BEGIN

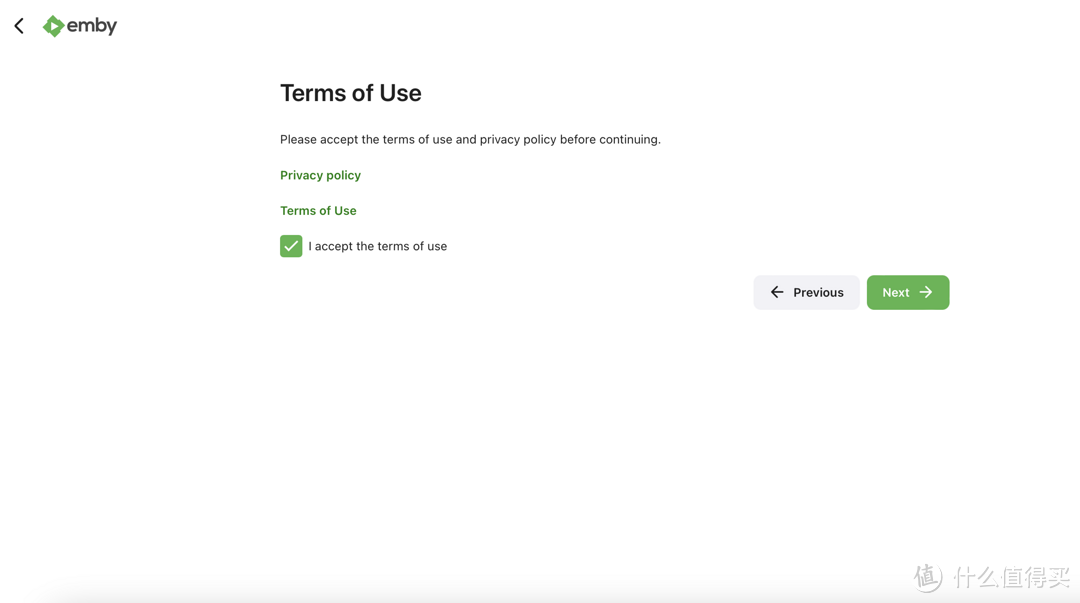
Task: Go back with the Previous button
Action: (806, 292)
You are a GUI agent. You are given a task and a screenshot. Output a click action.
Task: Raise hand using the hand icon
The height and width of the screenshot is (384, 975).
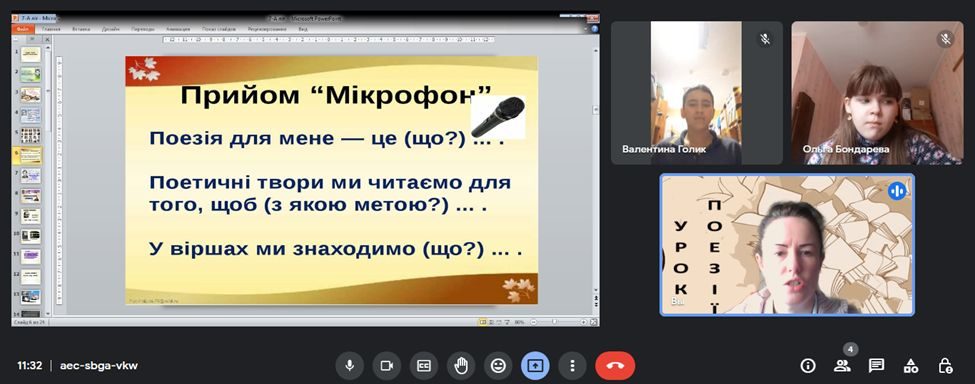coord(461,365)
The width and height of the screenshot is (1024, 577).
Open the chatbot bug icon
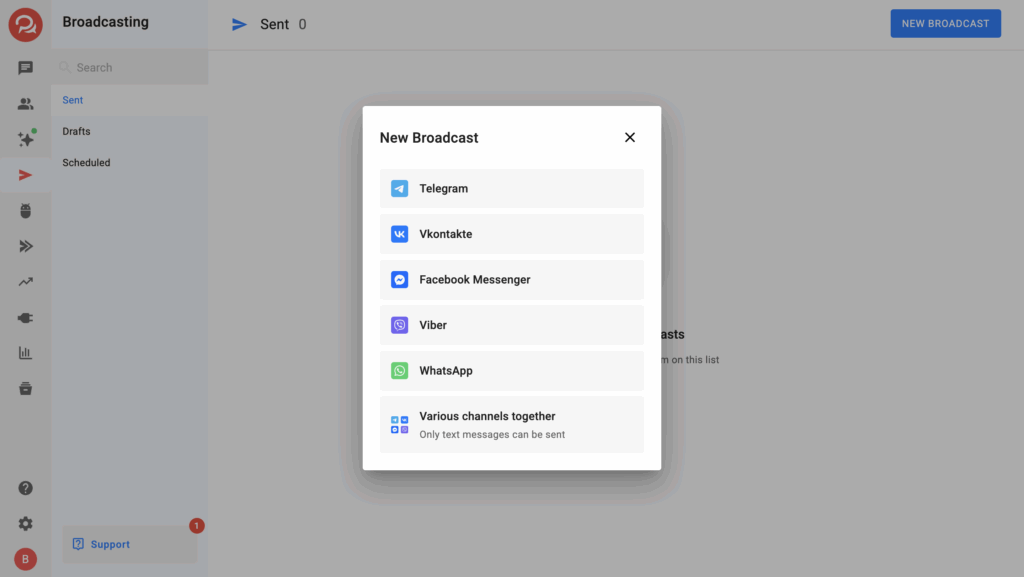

END

### Work required
Having located the line with "You are a GUI", copy it exactly along with every later line through the end of the listing above, but omit the pictures.

### Written answer
You are a GUI agent. You are given a task and a screenshot. Output a click action.
Task: Raise hand using the hand icon
The height and width of the screenshot is (384, 975).
coord(461,365)
The width and height of the screenshot is (1024, 577).
Open the chatbot bug icon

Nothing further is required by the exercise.